The target material and the backing plate obtained were heated to 220 ° C. to change the solder plating film on both surfaces into a molten solder film, and a eutectic solder of lead / tin = 38/62 was formed on each of them. Was added to form a molten solder layer, the joining surface of the target material was superimposed on the joining surface of the backing plate and adhered tightly, and then allowed to cool under a load and joined to produce a target. Of the molten solder described above, excess solder protruding from the peripheral edge of the joining surface was removed by chamfering the peripheral edge of the target. The joining strength between the target material and the backing plate of the obtained target was measured by a tensile strength test, and the joining ratio of the joining surface was measured by an ultrasonic flaw detector. The results are shown in Table 1.
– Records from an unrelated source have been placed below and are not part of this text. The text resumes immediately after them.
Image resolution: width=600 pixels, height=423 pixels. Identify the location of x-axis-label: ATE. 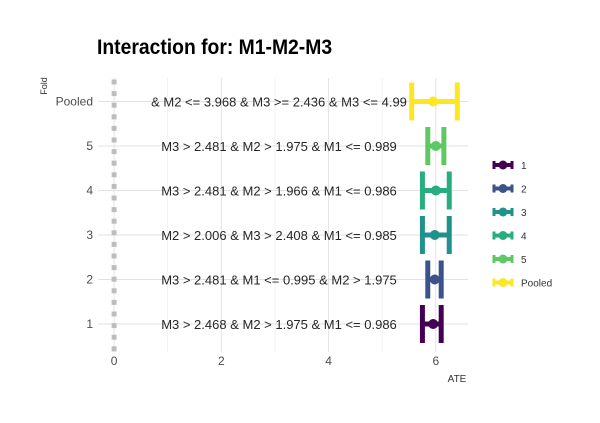
(458, 380).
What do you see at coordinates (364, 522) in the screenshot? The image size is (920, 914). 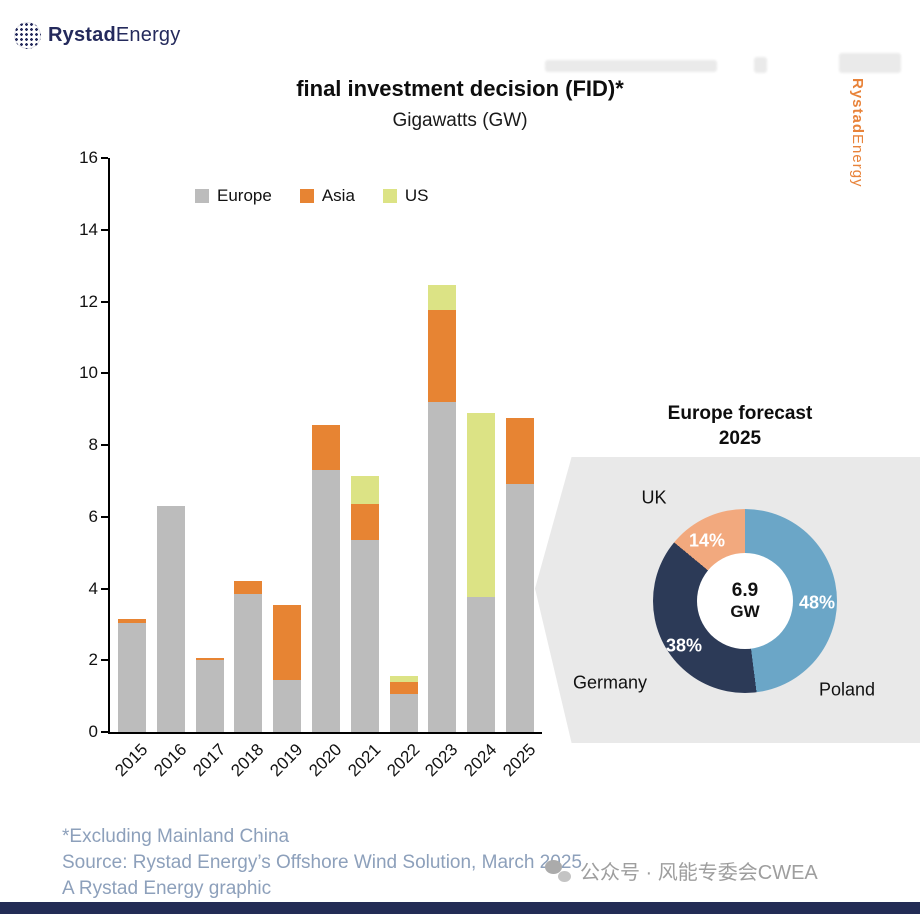 I see `bar-segment-asia-2021` at bounding box center [364, 522].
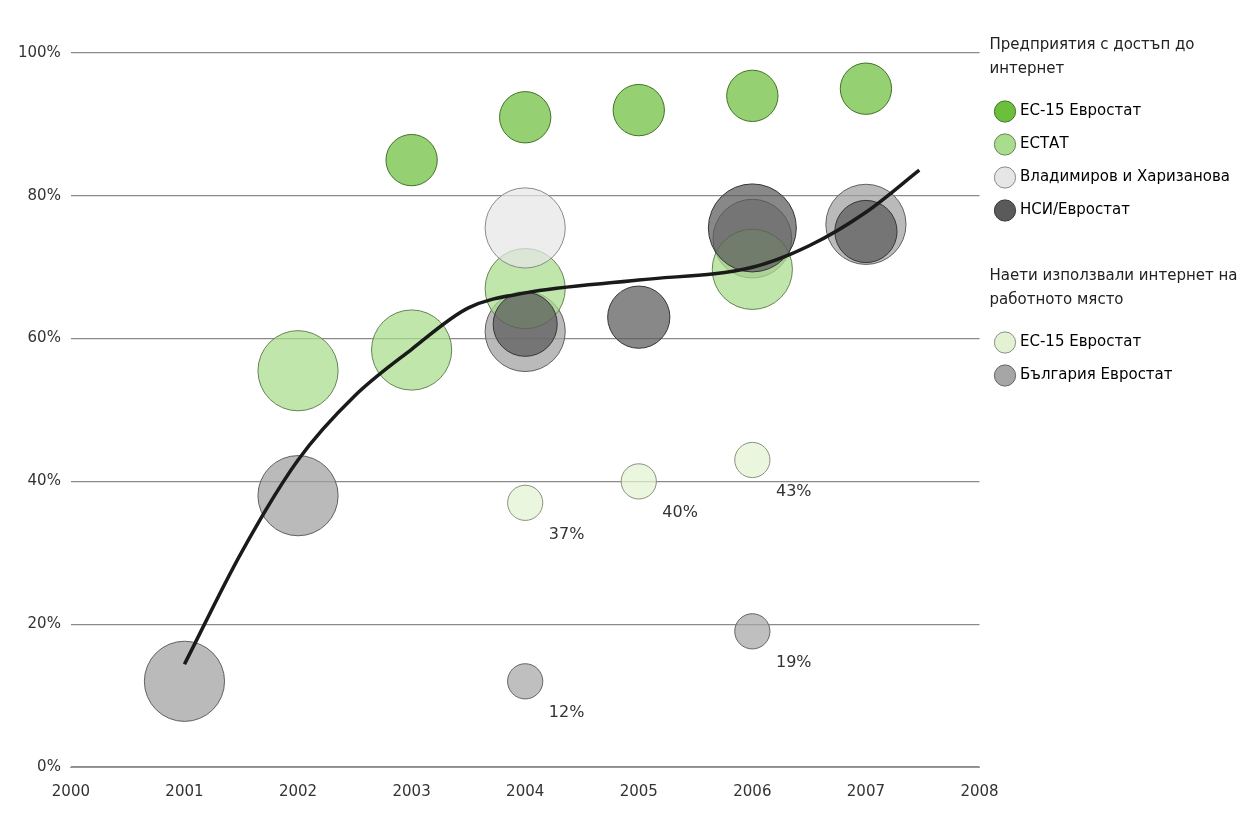  Describe the element at coordinates (1092, 56) in the screenshot. I see `legend-title: Предприятия с достъп до интернет` at that location.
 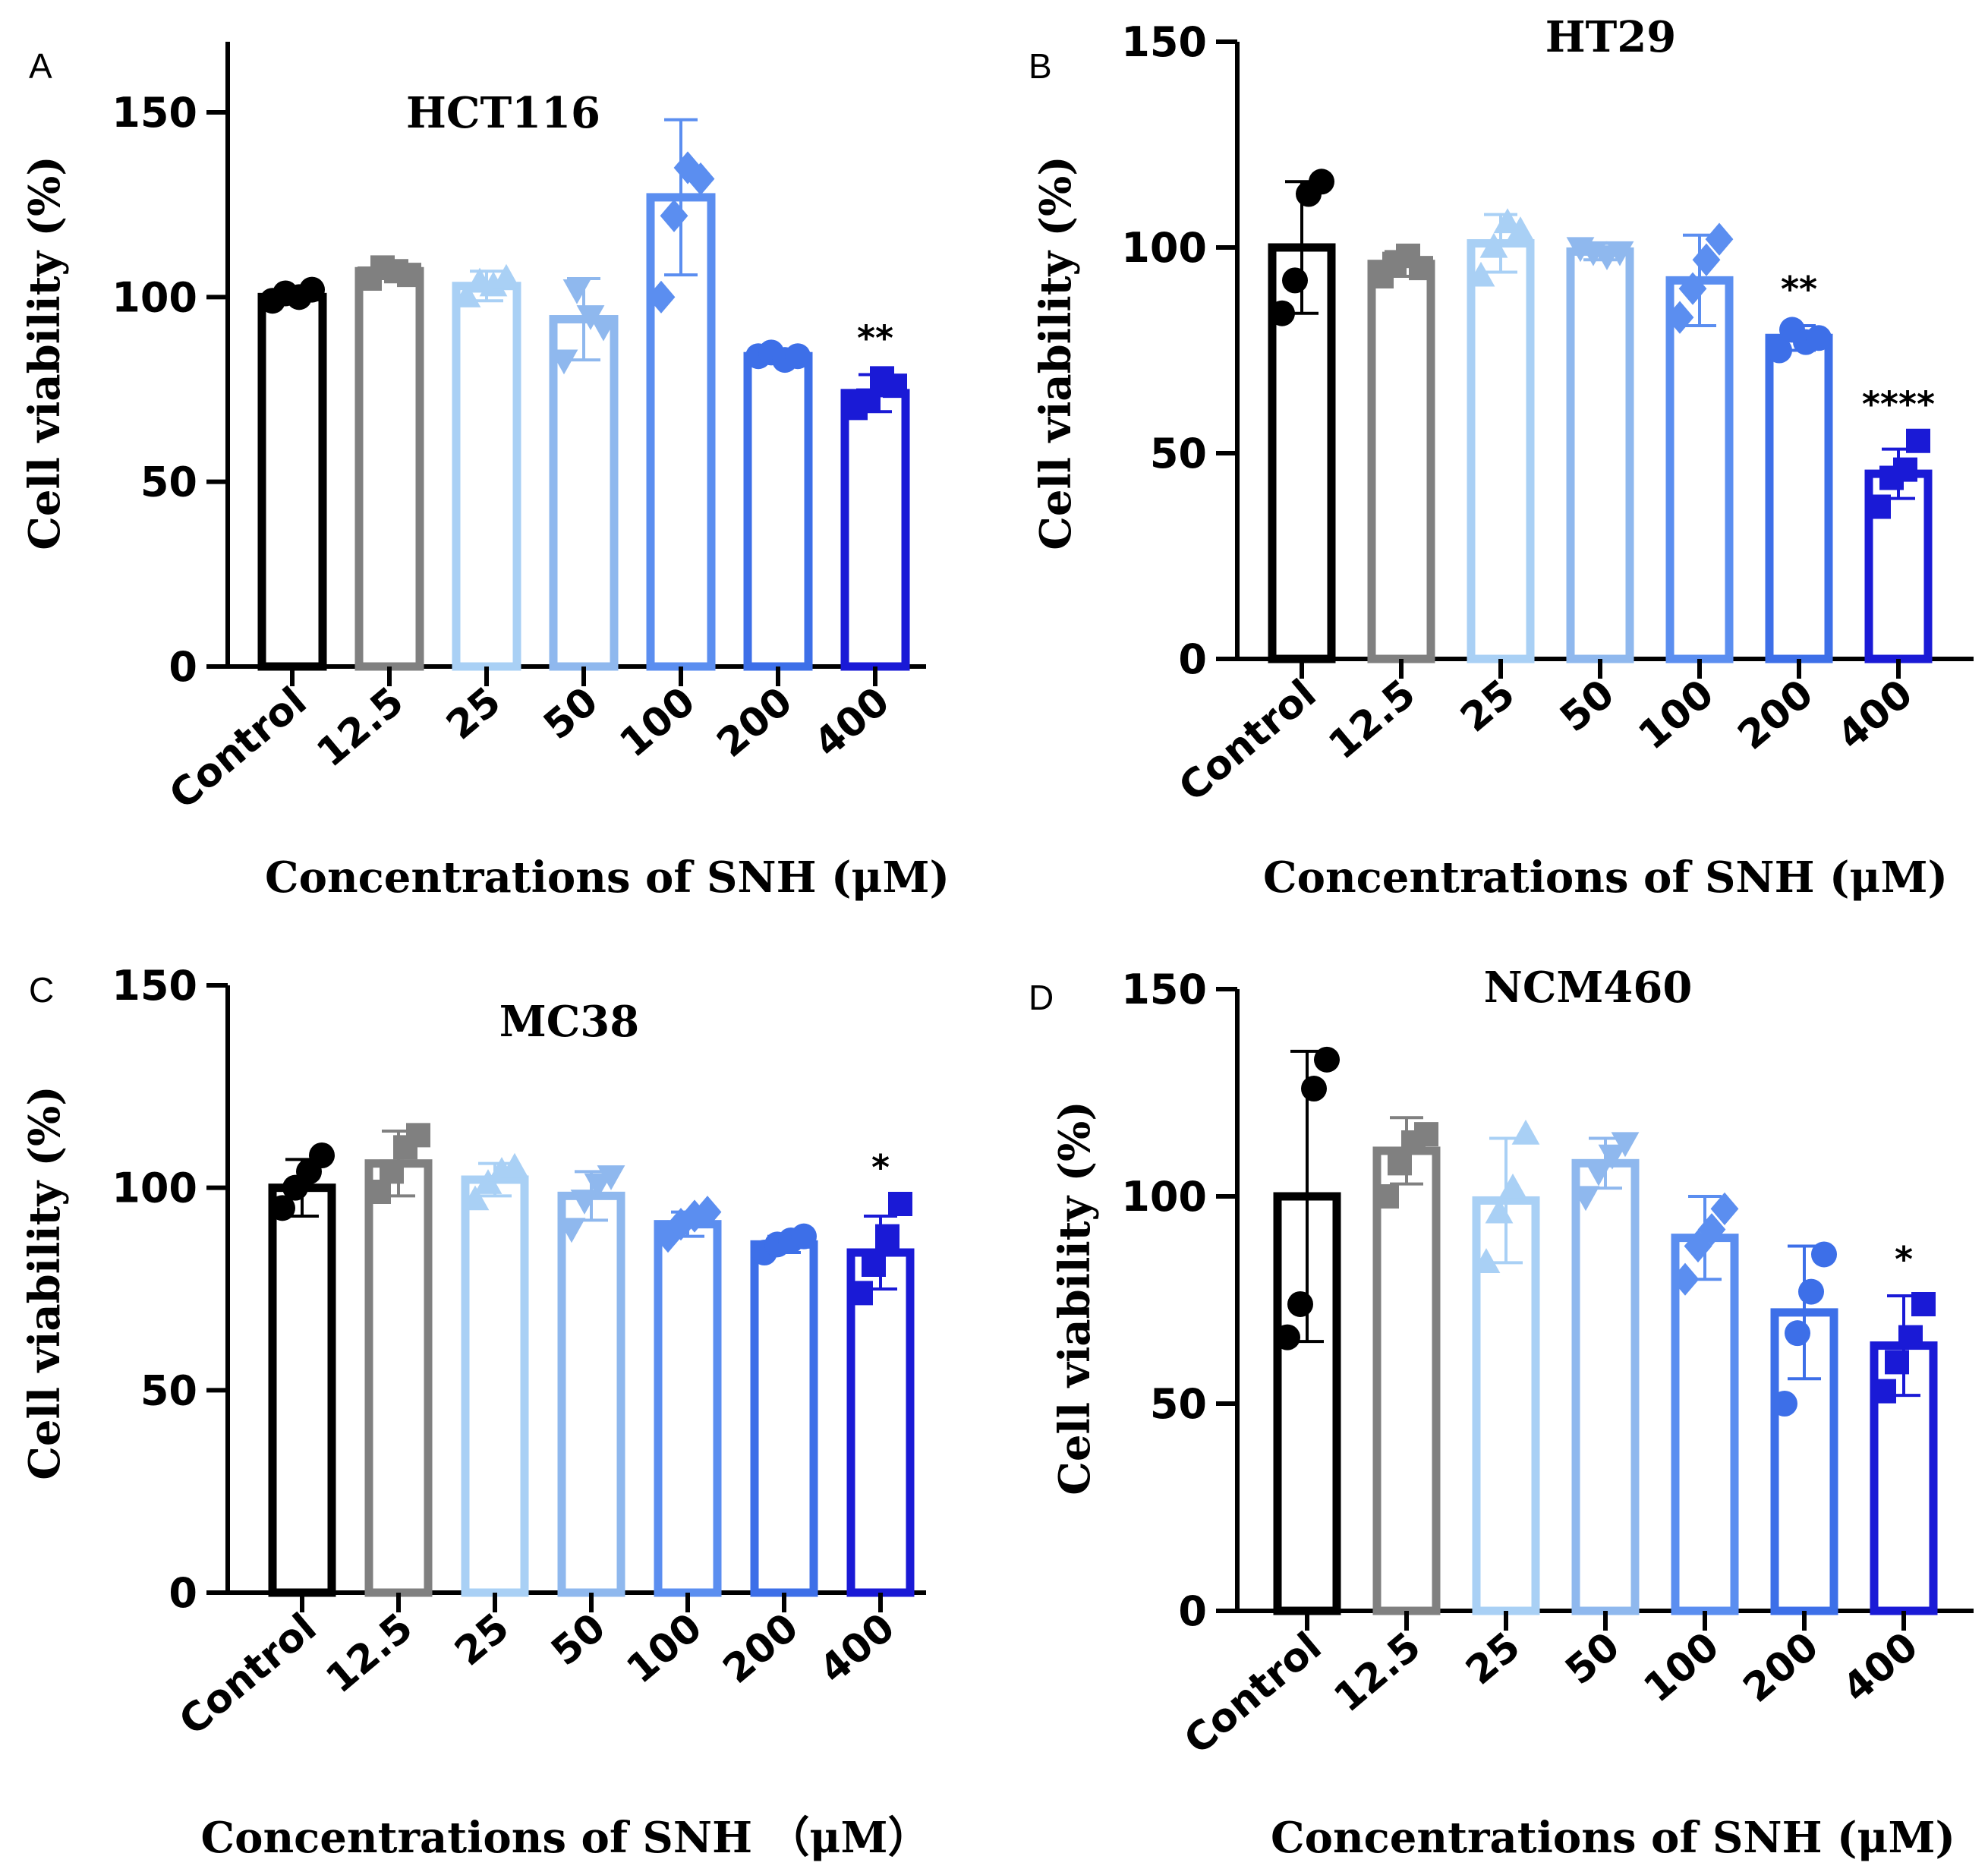 What do you see at coordinates (1611, 37) in the screenshot?
I see `chart-title: HT29` at bounding box center [1611, 37].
Comparative Example 1 In Example 1, a method for forming a solder film on a plastically processed target material and a backing plate was as follows.
No solder plating is applied to the surfaces of the target material and the backing plate to be joined, and lead / tin = 38 /
A target was produced by joining the target material and the backing plate in exactly the same manner as in Example 1 except that the eutectic solder No. 62 was melted to form a solder film. Then, as in the first embodiment, of the above-mentioned molten solder, excess solder protruding from the peripheral edge of the joint surface was removed by chamfering the peripheral edge of the target. The joining strength of the obtained target was measured by a tensile strength test, and the joining rate of the joining surface was measured by an ultrasonic flaw detector. The results are shown in Table 1.

[0030]

[Table 1] Example 1 Comparative Example 1方法 Solder film forming method Plating method Heat melting method Bonding strength Average value (Kgf / mm ² ) 5.3 3.6 Bonding rate (%) 98 82 ──── ───────────────────────

As can be seen from the results of Example 1 and Comparative Example 1, a target having a high bonding ratio between the target material and the backing plate of the target bonded by the method of the present invention and having a high bonding strength (average value). Met.

[0032]

According to the present invention described above, in a target manufacturing method in which a target material and a backing plate are joined by a soldering method, at least a solder coating is applied to at least a joint surface of the target material by a solder plating method. After forming, by soldering, it is possible to avoid the influence of the oxide film formed on the surface of the target material, to provide a target having a high bonding rate and a high level of bonding strength. The target value is great.

Claims (1)

[Claims] 1. A method for manufacturing a sputtering target, wherein a sputtering target material and a backing plate are joined by a soldering method, wherein a solder coating layer is formed on at least a surface of the sputtering target material joined by an electroplating method. Manufacturing method.